Over at the Kenyon Review this week, I discuss who can (should? is willing to?) write about Iraq, and other US occupied / droned locations.

twobooksThe springboard was my reading of two newly released titles, both translated from the French: Rashid Boudjedra’s The Barbary Figs, trans. André Naffis-Sahely, and Henri Alleg’s The Algerian Memoirs, trans. Gila Walker. (There is also a new graphic novel out by an American duo about Algeria’s six-year war for independence, but that’s another kettle of snappers.)

Boudjedra’s and Alleg’s books are similar in that both stand at a point in the recent past and look back over 50-plus years of Algerian and European history. Both circle around the question:What the hell went wrong? Beyond that, they are very different books, both aesthetically and philosophically.

Henri Alleg is an exceptional (Anglo-Jewish-Communist-redhead) Frenchman. He stood against colonialism and was granted Algerian citizenship by post-war FLN leadership. So certainly, if any Frenchman is “allowed” to write about Algeria, it is Alleg. But what’s interesting about Alleg’s book is not where it reflects on Algeria — there, he seems to miss so much — but where it reflects on being European in Algeria, and what Algeria meant to the French.

I don’t ask Alleg to be my “informant” about Algeria (nor Boudjedra, whose project is anyhow fictional), but to reflect on what it meant to be a Frenchman in this time and place; part of the colonial power although struggling against it. 

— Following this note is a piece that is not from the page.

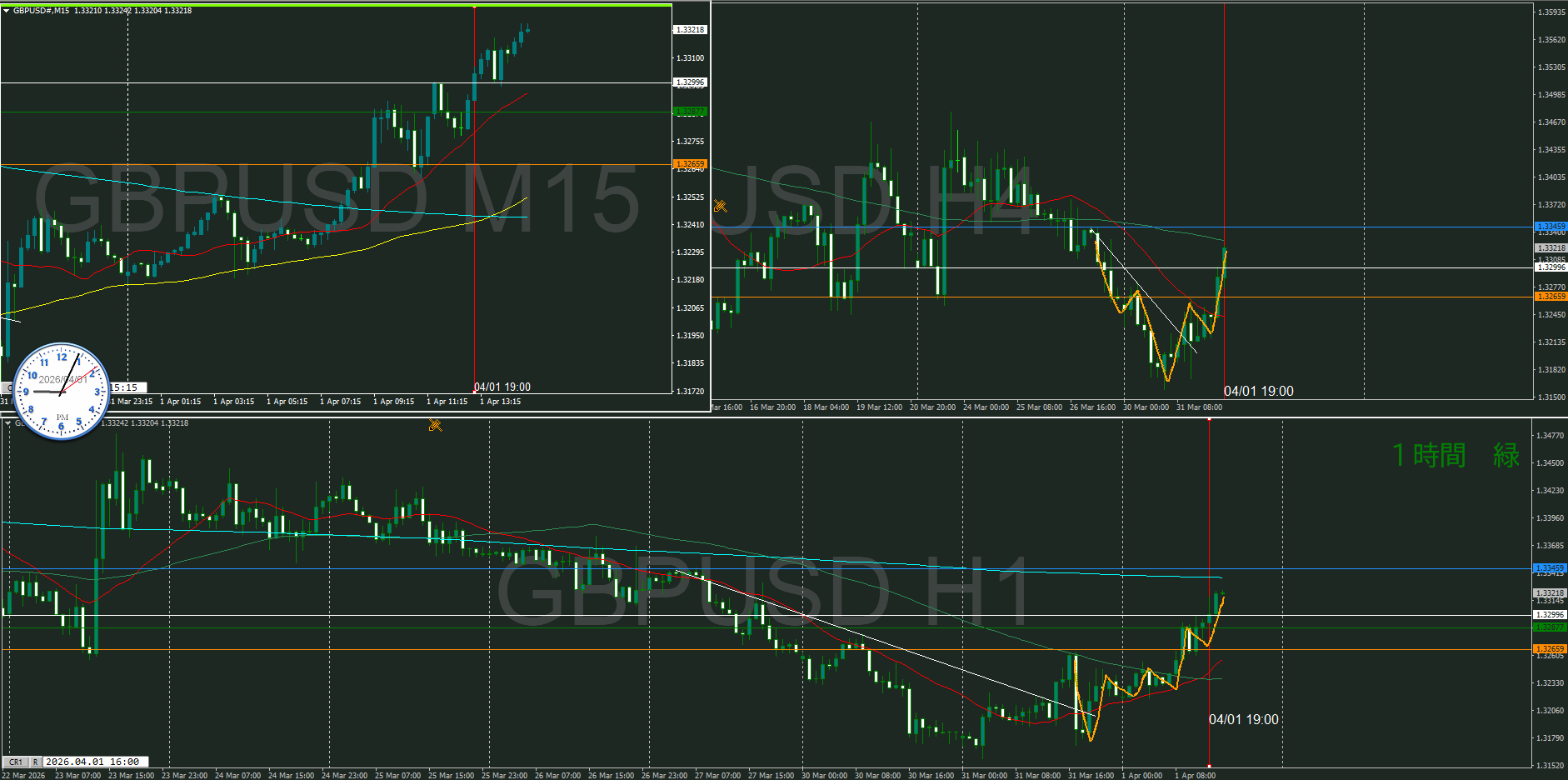Screen dimensions: 1568x780
Task: Select blue 1.33459 price label in H1 chart
Action: (x=1550, y=568)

Where Alleg is disappointing as a memoirist is not in his depiction of events — these were page-turning — but in the paucity of self-reflection. He says at one point, late in the book, that he regrets falling into the “Stalin cult of personality.” But we know neither how he came to this realization nor what the discovery cost him. He mentions the events around him and places himself as a journalist — largely transparent — without digging too deeply into the mirror.

Boudjedra’s narrator, on the other hand, kicks brutally at the mirror, smashing it, staring into the fragments, cutting himself with them, in a reading experience that is compelling if sometimes very brutish.

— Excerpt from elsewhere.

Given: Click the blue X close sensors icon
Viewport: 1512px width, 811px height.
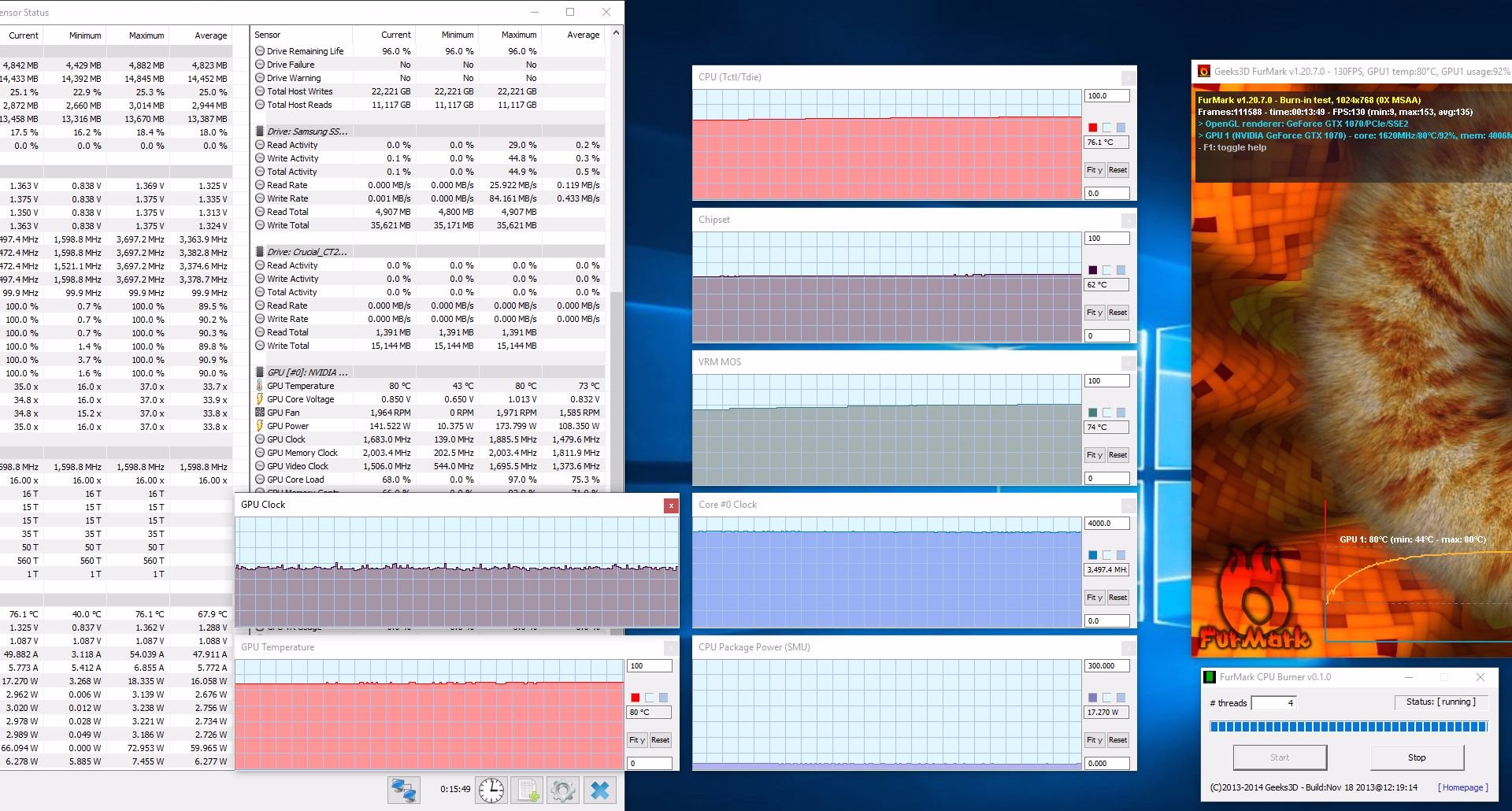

It wasn’t long ago that Pakistani novelist Kamila Shamsie asked Anglophone writers in her essay “The Storytellers of Empire” why, “Your soldiers will come to our lands, but your novelists won’t.” I think many, many Anglo novelists have set their books in places they haven’t been, and it’s doubtful that Shamsie wants any more novels like those described in Binyavanga Wainaina’s “How To Write About Africa.”

And for instance there’s plenty like this jaw-dropping article, shared by the infamous Sarah Carr.

No, no more like that. But what’s interesting, I think, is when the mirror is also turned sharply on the self.